Java madness continues in honor of The 2011 National Coffee Day!

Here is another inspirational, coffee-themed piece that I found on ye olde hard drive. It was originally shared with yours truly around six or so years back and now seems the perfect time to actually post the same online.

Get yourself a hot (or cold) cuppa, and enjoy!

Enjoy with a hot or cold cuppa

A group of alumni, highly established in their careers, got together to visit their old University of Notre Dame lecturer.

Conversation soon turned into complaints about stress in work and life.

Offering his guests coffee, the lecturer went to the kitchen and returned with a large pot of coffee and an assortment of cups – porcelain, plastic, glass, some plain looking and some expensive and exquisite, telling them to help themselves to hot coffee.

When all the students had a cup of coffee in hand, the lecturer said: “If you noticed, all the nice looking, expensive cups were taken up, leaving behind the plain and cheap ones. While it is but normal for you to want only the best for yourselves, that is the source of your problems and stress.”

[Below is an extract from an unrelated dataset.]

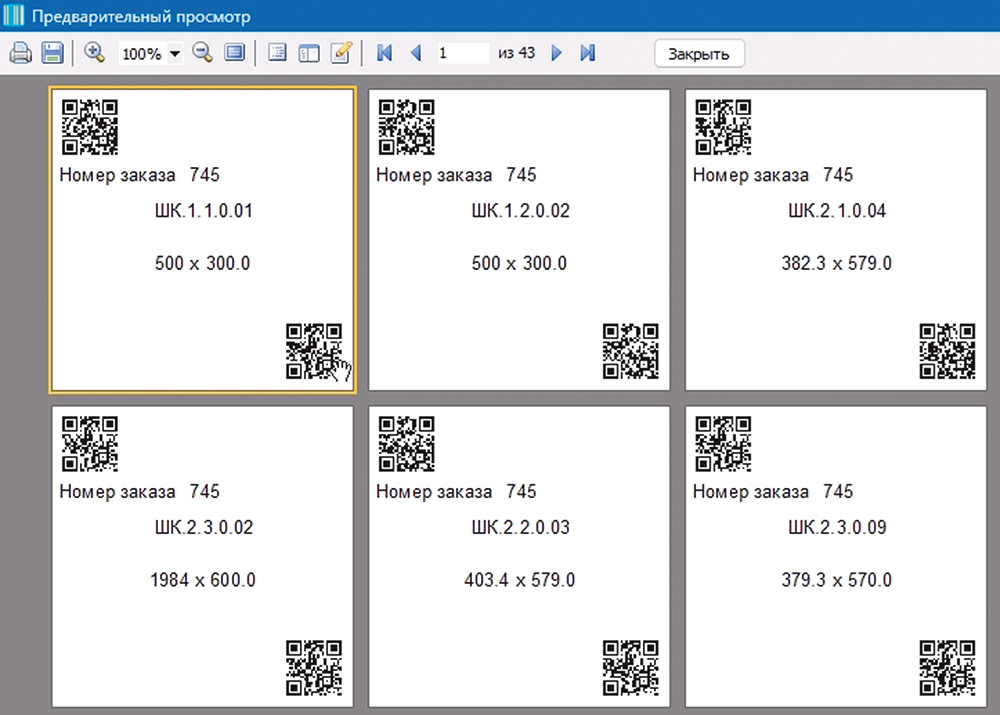Jump to the last page
1000x715 pixels.
[588, 53]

Concentrate on the coffee, not the cup!

“What all of you really wanted was coffee, not the cup, but you consciously went for the better cups and are eyeing each others’ cups.”

“Now, if Life is coffee, then the jobs, money and position in society are the cups. They are just tools to hold and contain Life, but the quality of Life doesn’t change.”

“Sometimes, by concentrating only on the cup, we fail to enjoy the coffee in it.”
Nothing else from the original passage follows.